Bruxelles © Getty

Google Maps sépare les Flamands et les francophones à Bruxelles

Saskia Naafs
Saskia Naafs Journaliste

À Bruxelles, les utilisateurs néerlandophones de Google Maps ont accès à des suggestions de restaurants et de cafés différentes de celles des utilisateurs francophones. Telle est la conclusion d’une étude menée par la VUB.

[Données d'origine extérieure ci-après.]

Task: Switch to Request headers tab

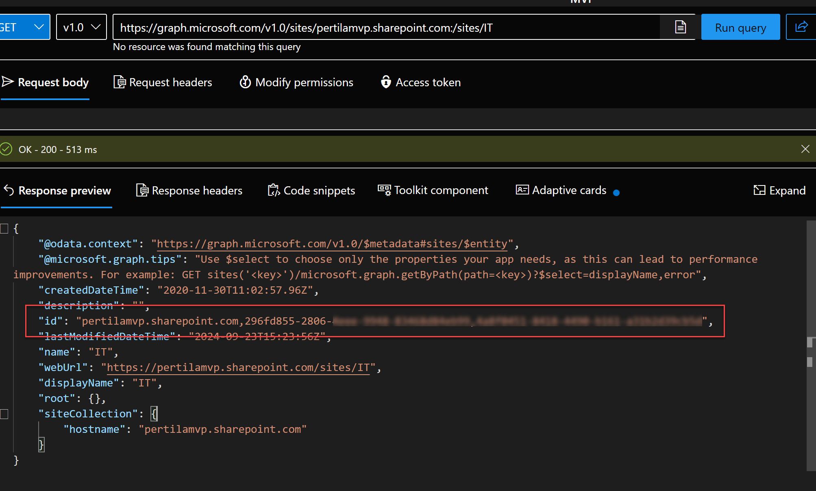Action: click(163, 83)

La VUB a consulté plus d’un millier de conseils culturels, d’hôtels et de suggestions de restaurants à Bruxelles sur Google Maps. « Si vous êtes un utilisateur néerlandophone du populaire service de navigation et que vous cherchez un restaurant dans la capitale, il ne vous proposera presque que des adresses dans le centre-ville. Si vous êtes francophone, vous obtiendrez des suggestions dans toute la ville. Pour les restaurants, nous avons constaté une différence de 70 % entre les résultats de recherche en français et en néerlandais « , explique Annelien Smets, auteure de la recherche. « C’est surprenant. »

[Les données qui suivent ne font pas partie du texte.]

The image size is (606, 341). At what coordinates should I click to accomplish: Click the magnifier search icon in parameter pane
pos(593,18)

Smets n’a pas d’explication satisfaisante. L’algorithme de Google s’apparente à une recette secrète, les non-initiés ne peuvent pas comprendre. C’est peut-être lié, par exemple, à la langue des critiques des restaurants ou aux annonces payantes.

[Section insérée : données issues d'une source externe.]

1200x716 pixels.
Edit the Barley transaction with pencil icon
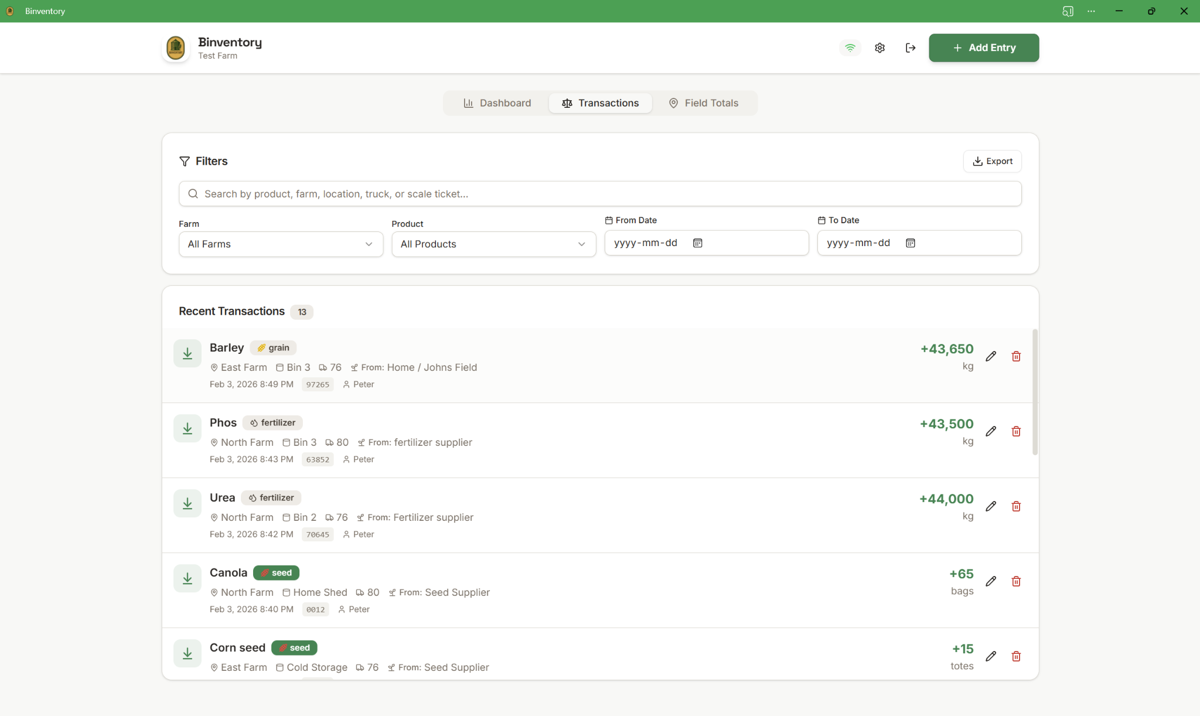click(991, 356)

Cela n’a rien à voir avec les paramètres de l’ordinateur: l’ordinateur de Smets était nouveau, et l’historique de recherche a chaque fois été effacé. Et les résultats ne sont que partiellement influencés par sa géolocalisation.

La chercheuse a réitéré les recherches depuis Molenbeek et Woluwe-Saint-Pierre, deux communes bruxelloises aux niveaux de revenus respectivement très bas et très élevés. Dans ces deux communes, Smets a constaté une différence de 20% dans les résultats de recherche au sein du même groupe linguistique. Les habitants riches et pauvres voient donc des suggestions légèrement différentes sur Google Maps. Cette différence s’ajoute à la séparation entre les groupes linguistiques.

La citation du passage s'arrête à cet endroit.